We intend to apply to list the Series B Participating Preferred Stock on the NYSE under the symbol “FPI PR B.” If the listing application is approved, we expect trading of shares of the Series B Participating Preferred Stock to commence within 30 days after initial delivery of the shares.

 

 

 

Joint Bookrunning Managers

 

Raymond James & Associates, Inc. and Jefferies LLC

 



 

CUSIP / ISIN

 

31154R 208 / US31154R2085

 

 

 

Underwriting Discounts

 

$1.0625 per share

 

 

 

Securities Dealers Discount

 

Any shares sold by the underwriters to securities dealers may be sold at a discount of up to $0.6375 per share from the public offering price.

 

The issuer has filed a registration statement on Form S-3 (including a prospectus dated May 14, 2015) (File No. 333-203798) and the Preliminary Prospectus Supplement with the SEC for the offering to which this communication relates. Before you invest, you should read the Preliminary Prospectus Supplement, the accompanying prospectus and the documents incorporated by reference therein for more complete information about the issuer and this offering. You may obtain these documents for free by visiting EDGAR on the SEC web site at www.sec.gov. Alternatively, the issuer, any underwriter or any dealer participating in the offering will arrange to send you a copy of the Preliminary Prospectus Supplement if you request it by contacting Raymond James & Associates, Inc., 880 Carillon Parkway, St.
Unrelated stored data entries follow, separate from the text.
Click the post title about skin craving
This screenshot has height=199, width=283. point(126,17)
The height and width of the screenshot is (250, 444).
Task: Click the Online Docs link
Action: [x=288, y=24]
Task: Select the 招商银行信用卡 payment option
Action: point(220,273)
Petersburg, Florida 33716, or by calling toll-free at 1-800-248-8863, or by emailing prospectus@raymondjames.com; or by contacting Jefferies LLC, Attention: Equity Syndicate Prospectus Department, 520 Madison Avenue, 2nd floor, New York, NY 10022, or by calling toll-free at 1-877-821-7388 or by emailing Prospectus_Department@Jefferies.com.

 

Any disclaimers or other notices that may appear below are not applicable to this communication and should be disregarded. Such disclaimers or other notices were automatically generated as a result of this communication being sent via Bloomberg or another email system.